アマゾン「第2本社」熱い誘致合戦 50億ドル投資と5万人雇用めぐり米都市が名乗り 巨額の税優遇案提案の都市も

 【ワシントン=塩原永久】米西部ワシントン州シアトルに本社を置くアマゾン・コムが示した「第2本社」設置計画に、全米の多くの都市が誘致を名乗り出ている。第2本社が置かれれば5万人超の雇用が見込めるだけに、各都市が巨額の税優遇を申し出るなど誘致に躍起となっている。
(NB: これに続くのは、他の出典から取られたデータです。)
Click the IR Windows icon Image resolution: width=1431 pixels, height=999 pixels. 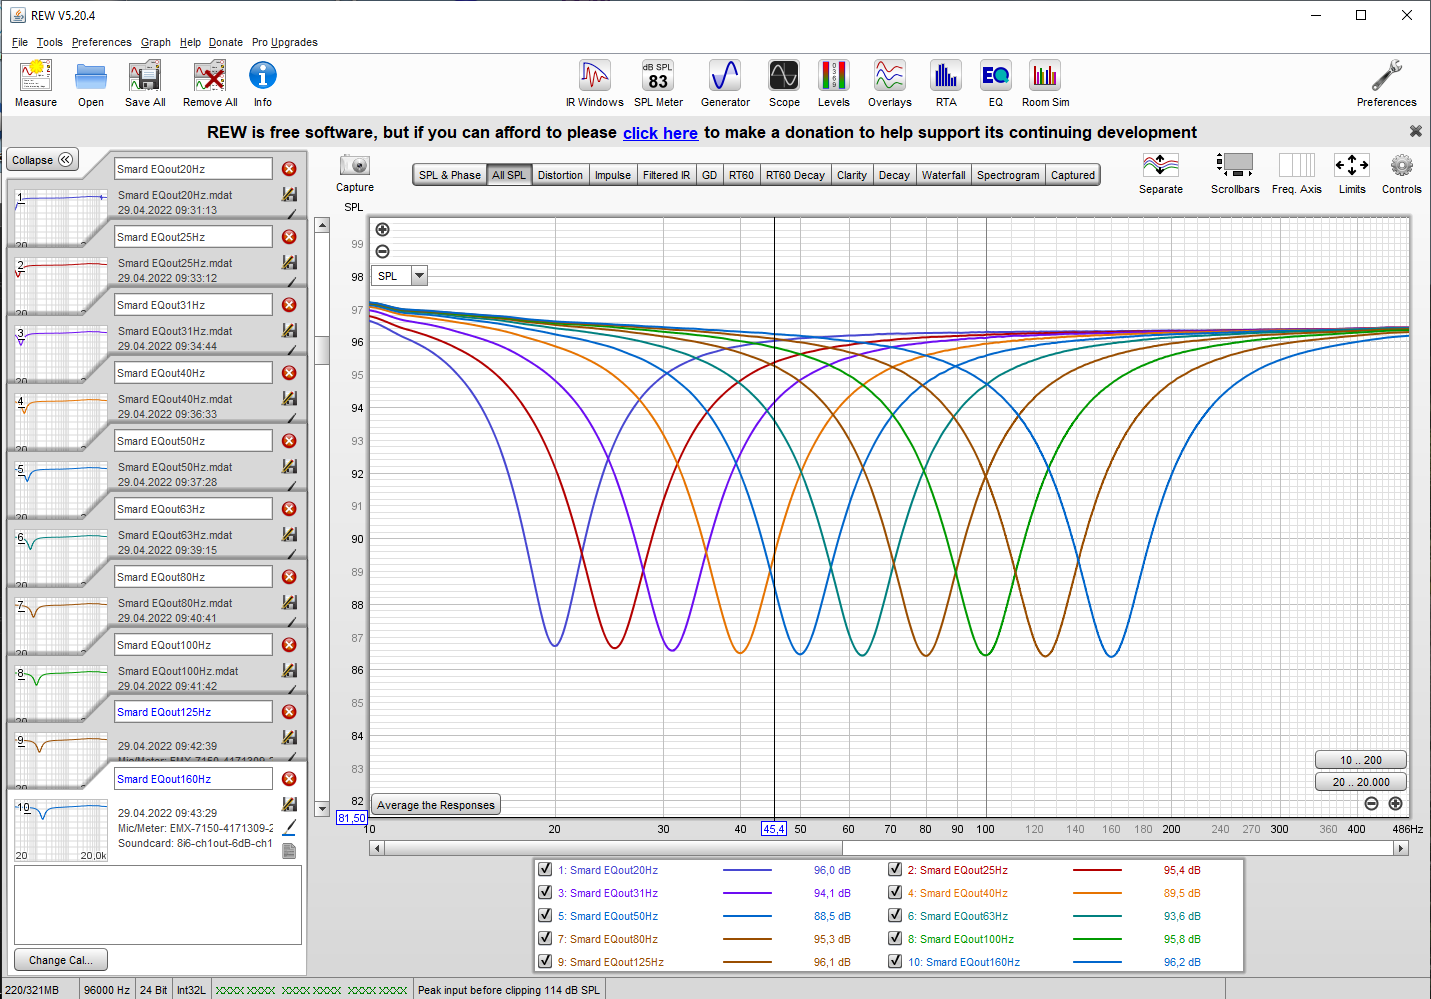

 アマゾンは誘致を希望する都市からの申し込みを19日に締め切った。米メディアによると、中西部イリノイ州シカゴや東部ニューヨーク市、東部マサチューセッツ州ボストンといった名だたる都市が手を挙げたことが判明している。

 第2本社を置いた都市にアマゾンは15年間で約50億ドル(約5600億円)の投資と5万人以上の雇用を約束している。AP通信によると、「20〜30年間で30万人規模の雇用」(カリフォルニア大学バークリー校のモレッティ教授)につながるとの試算もある。アマゾンの事業形態はオンライン通販からデータセンターまで多岐にわたり、関連企業が集積するためだ。

 そんな経済効果を熱望する都市からは優遇策が提案されており、東部ニュージャージー州は70億ドル(約7900億円)の州税、市税の控除枠を用意。西部カリフォルニア州も優遇策を申し出たとみられる。

 アマゾンは交通の利便性や高技能労働者の確保などの観点から選定し、来年、結果を発表する見通し。格付け会社ムーディーズは、南部テキサス州オースティンが誘致レースに勝利すると予想している。